Product Research or Product Market Research is a technique used in marketing research that yields information about desired characteristics of the product. It is one of the major applications of marketing research and plays a meaningful role in product decisions. Statistics suggests new product failure rates to be quite high – from about 30 percent to as high as 80 percent. Product research minimizes the risk of new product failure and hence it is frequently used for exploring the viability of new products.
The process through which new products are developed is called New Product Development (NPD). Four stages are involved in the process of NPD and product research is conducted together with this process. The stages of new product development are as follow:
1. Idea Generation: The objective of this phase is to come up with completely new ideas for products, or new attributes for current products, or new uses for current products.
2. Concept Development and Testing: The core objectives of concept testing includes: getting the first response of consumer on product idea, getting direction for future development of product, selecting the most promising concept for further development and getting an initial evaluation of potential commercialization prospects for the product. Concept testing is exploratory in nature, so judgment or quota sampling is usually used to achieve research objectives.
Concept test is conducted to get answers to the following questions:
- Do consumers understand the concept?
- Does the concept have any crucial flaw?
- Does product meet the needs of some segment?
- What alternate concepts would be preferred?
Focus group interviews, monadic ratings, paired-comparison ratings, conjoint analysis and usage tests are used in a concept test.
3. Business Analysis: In this phase, analysis is done to estimate the sales level and profitability of the product.
4. Commercialization: If sales level and profitability of the product are good enough, then product is brought to the market place”.
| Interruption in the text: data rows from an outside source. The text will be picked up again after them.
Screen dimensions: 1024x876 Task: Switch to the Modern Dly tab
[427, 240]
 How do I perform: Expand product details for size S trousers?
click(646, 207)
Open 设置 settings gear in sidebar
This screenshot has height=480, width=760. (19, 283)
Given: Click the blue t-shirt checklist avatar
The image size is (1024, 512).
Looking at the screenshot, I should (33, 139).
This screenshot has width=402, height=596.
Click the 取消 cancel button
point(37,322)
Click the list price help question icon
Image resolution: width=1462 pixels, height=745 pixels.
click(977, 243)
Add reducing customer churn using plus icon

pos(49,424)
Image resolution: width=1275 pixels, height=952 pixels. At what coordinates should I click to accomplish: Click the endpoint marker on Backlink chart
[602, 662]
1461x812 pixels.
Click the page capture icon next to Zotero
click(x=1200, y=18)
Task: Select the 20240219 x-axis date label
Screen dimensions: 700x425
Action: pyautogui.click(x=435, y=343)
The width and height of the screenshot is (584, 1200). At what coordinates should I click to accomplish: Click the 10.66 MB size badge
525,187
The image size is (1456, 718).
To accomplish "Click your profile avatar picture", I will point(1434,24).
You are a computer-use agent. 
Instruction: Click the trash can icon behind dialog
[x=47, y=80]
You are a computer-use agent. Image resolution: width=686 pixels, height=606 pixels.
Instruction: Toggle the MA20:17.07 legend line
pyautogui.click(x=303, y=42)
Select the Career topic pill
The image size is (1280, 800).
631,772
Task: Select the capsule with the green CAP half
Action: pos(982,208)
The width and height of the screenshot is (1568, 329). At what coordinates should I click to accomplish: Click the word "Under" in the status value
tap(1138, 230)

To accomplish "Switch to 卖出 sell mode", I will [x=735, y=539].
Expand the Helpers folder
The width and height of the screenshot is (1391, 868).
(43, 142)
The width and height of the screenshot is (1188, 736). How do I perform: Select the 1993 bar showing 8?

Product research gives an in-depth understanding of the product market and provides valuable information about desired characteristics of the product. Initially, product research evaluates new ideas about the product. As the research progress, ideas that matter most to customers are explored. Product research can also be linked with other aspects of marketing. For instance, it may provide information about the price that customers might be willing to pay for the product or package design that suits to them. Test marketing, an expensive form of product research can be very useful for predicting likely sales of a new product.
Product research is mostly focused on product improvements rather than on entirely new concept as product improvements are more easily accepted than a complete new product. Market research does play a significant role in determining a need for new products still many successful new products results by accident and not as a result of hours and hours focused on research and development (R&D). Telephone, X-rays and bubble gum are example of some products that resulted by accident and not by R&D.
Alexander Graham Bell was trying to invent a device that could send more than one telegram at the same time but accidently invented ‘telephone’. Wilhelm Conrad Rontgen accidently invented ‘X-rays’ while he was experimenting with a cathode ray generator. Thomas Adams was experimenting with chicle to change it into synthetic rubber products but accidently invented a ‘chewing gum’.